A entidade diz ainda que não há militante sem terra que tenha sido condenado pelos fatos evocados pelo casal e aponta que isso "evidencia a fragilidade das acusações". O MST também se queixa de falta de proporcionalidade na condução dos trabalhos da CPI, que tem maioria bolsonarista e por isso privilegiou, nos últimos meses, a votação de requerimentos da oposição. Em meados de julho, o Brasil de Fato noticiou levantamento mostrando que 60 dos 70 requerimentos aprovados pelo colegiado até então eram todos da oposição.
"Até agora, somente uma audiência foi realizada com convidados indicados pela base governista. Não é possível dar credibilidade a um inquérito que só ouve um lado. Deputados bolsonaristas distorcem falas de depoentes, induzem as respostas, tudo na intenção de legitimar seus ataques.

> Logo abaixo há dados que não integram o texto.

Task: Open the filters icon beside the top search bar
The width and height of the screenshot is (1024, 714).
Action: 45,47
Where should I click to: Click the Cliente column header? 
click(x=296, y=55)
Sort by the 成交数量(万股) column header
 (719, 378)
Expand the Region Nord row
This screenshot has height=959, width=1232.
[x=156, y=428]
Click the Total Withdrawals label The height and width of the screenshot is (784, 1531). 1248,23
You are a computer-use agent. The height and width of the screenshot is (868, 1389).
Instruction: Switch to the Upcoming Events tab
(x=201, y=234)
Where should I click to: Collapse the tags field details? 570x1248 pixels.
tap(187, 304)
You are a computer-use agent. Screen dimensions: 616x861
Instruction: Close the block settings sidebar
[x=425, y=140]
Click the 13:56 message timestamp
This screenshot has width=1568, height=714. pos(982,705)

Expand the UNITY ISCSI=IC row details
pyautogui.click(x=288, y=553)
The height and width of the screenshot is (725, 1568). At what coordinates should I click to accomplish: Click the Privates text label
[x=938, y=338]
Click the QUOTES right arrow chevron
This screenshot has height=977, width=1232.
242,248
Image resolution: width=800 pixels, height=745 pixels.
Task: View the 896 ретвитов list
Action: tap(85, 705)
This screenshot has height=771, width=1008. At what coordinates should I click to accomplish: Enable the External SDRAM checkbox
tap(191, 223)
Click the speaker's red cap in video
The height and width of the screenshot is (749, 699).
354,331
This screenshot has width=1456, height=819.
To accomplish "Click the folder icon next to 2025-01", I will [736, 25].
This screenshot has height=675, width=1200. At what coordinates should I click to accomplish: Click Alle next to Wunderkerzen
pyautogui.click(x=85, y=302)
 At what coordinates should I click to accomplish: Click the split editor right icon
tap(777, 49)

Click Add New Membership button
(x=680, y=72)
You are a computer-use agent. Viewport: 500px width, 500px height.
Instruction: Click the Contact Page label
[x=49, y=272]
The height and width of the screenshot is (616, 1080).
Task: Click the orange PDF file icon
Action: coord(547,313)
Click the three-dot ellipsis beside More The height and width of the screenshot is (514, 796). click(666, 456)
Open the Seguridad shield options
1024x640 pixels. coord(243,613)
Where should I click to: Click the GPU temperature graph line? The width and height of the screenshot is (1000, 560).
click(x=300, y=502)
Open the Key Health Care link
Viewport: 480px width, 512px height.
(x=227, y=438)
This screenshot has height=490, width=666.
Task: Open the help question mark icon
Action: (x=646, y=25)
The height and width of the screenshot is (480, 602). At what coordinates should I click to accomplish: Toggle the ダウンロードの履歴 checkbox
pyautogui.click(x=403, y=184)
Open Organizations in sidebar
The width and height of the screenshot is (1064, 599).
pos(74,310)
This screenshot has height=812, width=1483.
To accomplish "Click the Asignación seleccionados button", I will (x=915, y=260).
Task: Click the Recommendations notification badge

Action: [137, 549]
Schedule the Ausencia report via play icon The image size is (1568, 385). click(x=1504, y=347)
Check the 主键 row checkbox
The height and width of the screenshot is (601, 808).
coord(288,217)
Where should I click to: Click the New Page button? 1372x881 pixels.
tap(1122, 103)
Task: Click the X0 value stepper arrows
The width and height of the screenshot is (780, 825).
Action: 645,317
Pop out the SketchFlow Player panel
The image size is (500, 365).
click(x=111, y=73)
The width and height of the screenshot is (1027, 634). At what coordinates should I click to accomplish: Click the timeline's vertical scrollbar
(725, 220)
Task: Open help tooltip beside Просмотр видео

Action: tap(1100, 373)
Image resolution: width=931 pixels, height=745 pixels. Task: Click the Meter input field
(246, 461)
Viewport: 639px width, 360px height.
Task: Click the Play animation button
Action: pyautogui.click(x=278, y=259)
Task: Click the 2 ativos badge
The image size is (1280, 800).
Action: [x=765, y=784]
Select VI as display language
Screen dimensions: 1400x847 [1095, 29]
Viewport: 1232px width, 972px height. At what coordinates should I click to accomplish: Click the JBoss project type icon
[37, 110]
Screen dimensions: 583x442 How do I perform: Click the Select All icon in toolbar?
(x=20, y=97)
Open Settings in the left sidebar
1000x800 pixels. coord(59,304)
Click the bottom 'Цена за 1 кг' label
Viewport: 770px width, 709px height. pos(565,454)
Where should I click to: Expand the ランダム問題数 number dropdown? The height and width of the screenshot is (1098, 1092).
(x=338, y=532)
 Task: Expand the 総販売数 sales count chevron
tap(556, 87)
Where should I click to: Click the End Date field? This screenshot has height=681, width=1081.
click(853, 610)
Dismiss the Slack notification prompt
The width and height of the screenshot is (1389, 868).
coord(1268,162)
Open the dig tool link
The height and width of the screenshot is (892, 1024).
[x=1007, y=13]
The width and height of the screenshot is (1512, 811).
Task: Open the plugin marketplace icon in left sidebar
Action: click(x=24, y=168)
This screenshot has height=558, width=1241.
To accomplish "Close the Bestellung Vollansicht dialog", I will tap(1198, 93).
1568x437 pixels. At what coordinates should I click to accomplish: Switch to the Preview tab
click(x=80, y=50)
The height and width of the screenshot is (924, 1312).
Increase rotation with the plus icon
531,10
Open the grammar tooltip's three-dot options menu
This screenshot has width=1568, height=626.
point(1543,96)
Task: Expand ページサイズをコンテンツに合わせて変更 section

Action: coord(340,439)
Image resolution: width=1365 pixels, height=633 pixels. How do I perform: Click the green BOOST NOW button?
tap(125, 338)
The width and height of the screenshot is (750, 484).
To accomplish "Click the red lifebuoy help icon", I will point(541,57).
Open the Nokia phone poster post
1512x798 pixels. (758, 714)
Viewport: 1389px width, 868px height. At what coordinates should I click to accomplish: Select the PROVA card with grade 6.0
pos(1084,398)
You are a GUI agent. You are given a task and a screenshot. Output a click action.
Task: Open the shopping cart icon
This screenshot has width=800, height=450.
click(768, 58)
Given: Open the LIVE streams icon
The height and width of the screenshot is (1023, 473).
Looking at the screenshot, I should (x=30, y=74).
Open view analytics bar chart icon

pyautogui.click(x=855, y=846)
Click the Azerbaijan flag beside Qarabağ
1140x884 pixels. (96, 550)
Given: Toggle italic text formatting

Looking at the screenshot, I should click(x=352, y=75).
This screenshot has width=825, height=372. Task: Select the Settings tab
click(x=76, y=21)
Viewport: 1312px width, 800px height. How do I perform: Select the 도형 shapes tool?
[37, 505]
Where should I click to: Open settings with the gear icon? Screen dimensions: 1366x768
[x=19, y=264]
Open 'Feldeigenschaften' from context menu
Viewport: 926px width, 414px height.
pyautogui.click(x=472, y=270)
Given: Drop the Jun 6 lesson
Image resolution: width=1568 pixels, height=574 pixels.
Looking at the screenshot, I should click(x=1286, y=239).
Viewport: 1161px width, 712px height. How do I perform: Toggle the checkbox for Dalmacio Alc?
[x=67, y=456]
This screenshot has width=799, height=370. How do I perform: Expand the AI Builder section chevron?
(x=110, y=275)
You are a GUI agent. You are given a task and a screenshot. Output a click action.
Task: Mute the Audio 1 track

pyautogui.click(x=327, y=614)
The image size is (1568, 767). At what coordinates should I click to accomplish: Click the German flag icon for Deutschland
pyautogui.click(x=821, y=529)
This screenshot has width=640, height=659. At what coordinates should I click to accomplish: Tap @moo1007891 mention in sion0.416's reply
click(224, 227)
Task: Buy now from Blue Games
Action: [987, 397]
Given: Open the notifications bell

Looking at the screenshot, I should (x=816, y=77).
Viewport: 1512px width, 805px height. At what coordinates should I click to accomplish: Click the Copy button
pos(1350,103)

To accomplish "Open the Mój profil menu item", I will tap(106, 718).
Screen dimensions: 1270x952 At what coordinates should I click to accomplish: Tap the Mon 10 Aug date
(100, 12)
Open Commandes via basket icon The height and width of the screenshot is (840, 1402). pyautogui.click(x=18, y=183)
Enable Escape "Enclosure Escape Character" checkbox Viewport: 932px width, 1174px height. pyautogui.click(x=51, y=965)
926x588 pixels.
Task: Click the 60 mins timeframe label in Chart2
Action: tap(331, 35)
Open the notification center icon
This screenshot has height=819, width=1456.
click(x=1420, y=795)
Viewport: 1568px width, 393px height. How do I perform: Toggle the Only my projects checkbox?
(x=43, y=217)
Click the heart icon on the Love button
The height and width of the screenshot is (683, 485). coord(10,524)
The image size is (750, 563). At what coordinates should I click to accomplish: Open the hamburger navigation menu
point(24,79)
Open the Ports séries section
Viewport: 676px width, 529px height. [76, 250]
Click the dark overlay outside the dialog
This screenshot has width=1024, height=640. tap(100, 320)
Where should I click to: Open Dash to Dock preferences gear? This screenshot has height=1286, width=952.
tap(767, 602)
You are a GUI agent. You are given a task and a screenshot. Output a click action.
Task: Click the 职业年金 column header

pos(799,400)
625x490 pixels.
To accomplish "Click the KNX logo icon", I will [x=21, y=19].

Em um universo de quase 2 milhões de pessoas assentadas pela reforma agrária, usaram, até agora, sete pessoas para tentar respaldar seus discursos contra os movimentos sociais", acrescenta a nota.
Por fim, o documento acusa a CPI de não se debruçar sobre a real situação dos conflitos que marcam a zona rural no país. "A falta de seriedade dos deputados bolsonaristas, pouco preocupados em discutir a fundo a reforma agrária e as reais mazelas do campo – trabalho escravo, grilagem de terras, desmatamento, queimadas –, está levando esta CPI para o seu fim. Ela poderia ser um importante espaço de debate sobre um tema relevante para a sociedade, mas a sanha criminalizatória bolsonarista impede qualquer tipo de debate sério."